In order to deliver the right market messaging, you need to understand your customers. To do that, start with detailed interviews with current customers, to help you understand both why they bought your product, and how your company is different than others that offer competitive products. Focus on your customer’s buying journey — how they eventually decided on your product — as well as their actual experiences with your product.


  • Understand how existing customers view the value of the product.
  • Understand what features or benefits customers value the most.
  • Begin crafting market messaging hypothesis.


The next step is developing your unique value proposition (UVP) and a unique selling proposition (USP). Think of USP as what your product does, and UVP as what it does for someone. A quarter-inch drill bit drills quarter-inch holes — that’s USP. It allows me to make my wife happy by hanging a picture on the wall — that’s UVP.

Your UVP is what you do for your customers. A unique value proposition is a clear statement of the tangible results a customer gets from using your products or services.
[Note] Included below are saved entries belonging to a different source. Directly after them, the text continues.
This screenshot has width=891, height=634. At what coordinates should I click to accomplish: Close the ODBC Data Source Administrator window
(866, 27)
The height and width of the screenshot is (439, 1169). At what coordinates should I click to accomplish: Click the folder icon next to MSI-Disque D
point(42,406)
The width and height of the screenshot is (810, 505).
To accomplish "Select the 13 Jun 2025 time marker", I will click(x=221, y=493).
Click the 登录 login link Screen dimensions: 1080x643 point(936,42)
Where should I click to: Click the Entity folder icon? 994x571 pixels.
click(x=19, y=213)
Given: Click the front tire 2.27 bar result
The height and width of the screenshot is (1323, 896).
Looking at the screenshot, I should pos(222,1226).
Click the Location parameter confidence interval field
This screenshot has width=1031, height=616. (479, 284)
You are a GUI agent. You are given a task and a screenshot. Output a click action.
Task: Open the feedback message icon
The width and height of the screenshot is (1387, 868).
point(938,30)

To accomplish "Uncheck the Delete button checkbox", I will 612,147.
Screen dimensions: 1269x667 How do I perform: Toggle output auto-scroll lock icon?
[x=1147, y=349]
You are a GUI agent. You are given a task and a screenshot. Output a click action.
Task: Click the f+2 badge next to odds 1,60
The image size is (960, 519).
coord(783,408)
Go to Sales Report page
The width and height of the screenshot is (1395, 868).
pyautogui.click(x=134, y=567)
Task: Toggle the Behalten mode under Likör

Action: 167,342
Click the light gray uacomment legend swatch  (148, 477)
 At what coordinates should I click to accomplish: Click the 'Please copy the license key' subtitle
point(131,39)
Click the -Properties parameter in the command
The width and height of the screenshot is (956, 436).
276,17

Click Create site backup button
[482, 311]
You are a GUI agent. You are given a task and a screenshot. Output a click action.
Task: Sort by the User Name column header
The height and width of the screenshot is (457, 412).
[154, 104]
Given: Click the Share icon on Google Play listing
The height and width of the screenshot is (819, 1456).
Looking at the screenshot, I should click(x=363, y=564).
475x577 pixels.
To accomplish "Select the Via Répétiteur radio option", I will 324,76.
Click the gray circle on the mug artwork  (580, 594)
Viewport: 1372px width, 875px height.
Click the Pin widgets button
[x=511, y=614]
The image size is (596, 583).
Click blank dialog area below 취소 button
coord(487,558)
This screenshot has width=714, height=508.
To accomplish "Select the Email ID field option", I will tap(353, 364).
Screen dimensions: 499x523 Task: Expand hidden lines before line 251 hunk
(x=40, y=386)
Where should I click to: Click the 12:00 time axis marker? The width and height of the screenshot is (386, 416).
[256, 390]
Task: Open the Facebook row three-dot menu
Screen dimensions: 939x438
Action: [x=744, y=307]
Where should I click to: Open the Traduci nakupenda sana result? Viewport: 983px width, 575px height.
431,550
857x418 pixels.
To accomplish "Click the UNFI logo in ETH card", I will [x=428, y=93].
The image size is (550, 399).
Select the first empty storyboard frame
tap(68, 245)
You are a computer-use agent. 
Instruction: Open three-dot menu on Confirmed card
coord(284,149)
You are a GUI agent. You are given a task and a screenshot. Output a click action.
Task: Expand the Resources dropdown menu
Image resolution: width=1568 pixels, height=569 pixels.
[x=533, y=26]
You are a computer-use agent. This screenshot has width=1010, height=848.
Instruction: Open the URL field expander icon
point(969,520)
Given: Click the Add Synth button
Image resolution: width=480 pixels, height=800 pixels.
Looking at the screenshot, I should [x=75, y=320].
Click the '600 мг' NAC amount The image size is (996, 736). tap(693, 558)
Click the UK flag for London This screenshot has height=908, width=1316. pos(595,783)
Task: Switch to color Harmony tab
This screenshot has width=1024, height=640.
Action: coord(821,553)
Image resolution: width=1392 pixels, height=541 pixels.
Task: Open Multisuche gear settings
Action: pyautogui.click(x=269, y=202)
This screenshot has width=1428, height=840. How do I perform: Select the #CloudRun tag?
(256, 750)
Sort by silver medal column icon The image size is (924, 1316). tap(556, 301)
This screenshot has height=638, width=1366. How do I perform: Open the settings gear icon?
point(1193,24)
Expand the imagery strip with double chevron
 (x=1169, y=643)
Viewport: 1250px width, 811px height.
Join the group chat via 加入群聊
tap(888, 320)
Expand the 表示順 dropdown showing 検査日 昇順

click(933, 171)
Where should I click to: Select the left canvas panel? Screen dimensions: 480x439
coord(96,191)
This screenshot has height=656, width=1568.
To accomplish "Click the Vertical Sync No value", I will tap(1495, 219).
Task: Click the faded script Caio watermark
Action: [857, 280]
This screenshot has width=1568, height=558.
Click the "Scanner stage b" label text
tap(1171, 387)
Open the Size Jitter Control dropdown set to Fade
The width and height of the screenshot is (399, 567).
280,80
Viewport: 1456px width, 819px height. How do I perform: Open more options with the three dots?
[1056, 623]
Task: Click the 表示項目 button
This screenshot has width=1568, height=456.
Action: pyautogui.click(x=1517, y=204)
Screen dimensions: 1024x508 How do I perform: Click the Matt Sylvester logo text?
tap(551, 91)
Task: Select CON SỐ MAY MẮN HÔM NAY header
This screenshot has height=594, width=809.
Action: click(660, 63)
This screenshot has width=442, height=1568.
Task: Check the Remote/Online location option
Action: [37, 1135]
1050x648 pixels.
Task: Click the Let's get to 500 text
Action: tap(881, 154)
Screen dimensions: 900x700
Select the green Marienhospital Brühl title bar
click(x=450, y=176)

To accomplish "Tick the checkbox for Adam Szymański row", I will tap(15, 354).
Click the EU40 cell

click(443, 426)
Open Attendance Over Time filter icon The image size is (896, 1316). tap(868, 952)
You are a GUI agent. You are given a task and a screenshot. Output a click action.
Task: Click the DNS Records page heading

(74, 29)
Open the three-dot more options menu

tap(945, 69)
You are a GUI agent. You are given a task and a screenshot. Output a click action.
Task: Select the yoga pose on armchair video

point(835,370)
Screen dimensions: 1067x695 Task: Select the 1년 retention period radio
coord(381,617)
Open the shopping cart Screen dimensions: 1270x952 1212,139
For each of your ideal customer profiles (ICP), you’ll develop a UVP that clarifies what value your product delivers, and how that differs from your competition. For example:

  • Whole Foods: The groceries may cost a lot, but the value of being healthy outweighs the cost.
  • The world’s largest shoe store delivered to your door with free shipping both ways.


A unique selling proposition is what your product does and how it is different from your competitors’ products. The selling proposition is a promise of value to be delivered and a belief from the customer that value will be experienced.

That’s how you create competitive differentiation.


Examples of USP include:

  • Specialization: We specialize in working with financial institutions.
  • Guarantee: We guarantee service in 4 hours or your money back.
  • Methodology: We use a unique tool called SureFire! to analyze your critical needs.


  • Create a market messaging map, with specific messaging for each USP & USV for each ICP by channel and format.
  • Review and update as needed.


Above: A market messaging map, which details channel-specific messaging for each ICP and USP/USV

Developing an Initial Attraction Framework

Grabbing new customers requires a separate strategy to generate interest and a desire to want to learn more about your product. To start, generate a list of your product’s top features and benefits. Consider your ICP’s current situation and pain points without specific features or benefits. Based on what you’ve learned so far, hypothesize your ICP’s future situation with specific features and benefits. From there, you can begin to craft your core messaging.


  • Develop list of targeted and well-crafted marketing copy for every feature.
  • Review and update as needed.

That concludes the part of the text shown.